Bahouth Suleiman W, Nooh Mohammed M
Department of Pharmacology, The University of Tennessee Health Sciences Center, 71 S. Manassas, Memphis, TN 38103, USA.
Department of Biochemistry, Faculty of Pharmacy Cairo University, Kasr El-Aini St., Cairo 11562, Egypt.
Cell Signal. 2017 Aug;36:42-55. doi: 10.1016/j.cellsig.2017.04.015. Epub 2017 Apr 24.

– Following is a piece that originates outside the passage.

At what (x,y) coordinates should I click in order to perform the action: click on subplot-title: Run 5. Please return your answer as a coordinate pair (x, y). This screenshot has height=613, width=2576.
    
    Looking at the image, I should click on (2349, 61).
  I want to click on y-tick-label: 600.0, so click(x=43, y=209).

Proper signaling by G protein coupled receptors (GPCR) is dependent on the specific repertoire of transducing, enzymatic and regulatory kinases and phosphatases that shape its signaling output. Activation and signaling of the GPCR through its cognate G protein is impacted by G protein-coupled receptor kinase (GRK)-imprinted "barcodes" that recruit β-arrestins to regulate subsequent desensitization, biased signaling and endocytosis of the GPCR. The outcome of agonist-internalized GPCR in endosomes is also regulated by sequence motifs or "barcodes" within the GPCR that mediate its recycling to the plasma membrane or retention and eventual degradation as well as its subsequent signaling in endosomes. Given the vast number of diverse sequences in GPCR, several trafficking mechanisms for endosomal GPCR have been described. The majority of recycling GPCR, are sorted out of endosomes in a "sequence-dependent pathway" anchored around a type-1 PDZ-binding module found in their C-tails. For a subset of these GPCR, a second "barcode" imprinted onto specific GPCR serine/threonine residues by compartmentalized kinase networks was required for their efficient recycling through the "sequence-dependent pathway". Mutating the serine/threonine residues involved, produced dramatic effects on GPCR trafficking, indicating that they played a major role in setting the trafficking itinerary of these GPCR. While endosomal SNX27, retromer/WASH complexes and actin were required for efficient sorting and budding of all these GPCR, additional proteins were required for GPCR sorting via the second "barcode". Here we will review recent developments in GPCR trafficking in general and the human β-adrenergic receptor in particular across the various trafficking roadmaps. In addition, we will discuss the role of GPCR trafficking in regulating endosomal GPCR signaling, which promote biochemical and physiological effects that are distinct from those generated by the GPCR signal transduction pathway in membranes.
G蛋白偶联受体(GPCR)的正常信号传导依赖于转导、酶促和调节激酶及磷酸酶的特定组合,这些因素塑造了其信号输出。GPCR通过其同源G蛋白的激活和信号传导受到G蛋白偶联受体激酶(GRK)印记的“条形码”影响,这些“条形码”招募β-抑制蛋白来调节GPCR随后的脱敏、偏向信号传导和内吞作用。内体中激动剂内化的GPCR的结果也受到GPCR内序列基序或“条形码”的调节,这些基序介导其循环回到质膜或滞留并最终降解,以及其随后在内体中的信号传导。鉴于GPCR中存在大量不同的序列,已经描述了几种内体GPCR的转运机制。大多数循环的GPCR通过其C末端发现的1型PDZ结合模块周围的“序列依赖性途径”从内体中分拣出来。对于这些GPCR的一个子集,通过“序列依赖性途径”进行有效循环需要由区室化激酶网络印记在特定GPCR丝氨酸/苏氨酸残基上的第二个“条形码”。突变所涉及的丝氨酸/苏氨酸残基对GPCR转运产生了显著影响,表明它们在设定这些GPCR的转运行程中起主要作用。虽然内体SNX27、逆转录复合物/WASH复合物和肌动蛋白是所有这些GPCR有效分拣和出芽所必需的,但通过第二个“条形码”进行GPCR分拣还需要其他蛋白质。在这里,我们将综述GPCR转运的最新进展,特别是人类β-肾上腺素能受体在各种转运路线图中的进展。此外,我们将讨论GPCR转运在调节内体GPCR信号传导中的作用,这促进了与膜中GPCR信号转导途径产生的生化和生理效应不同的效应。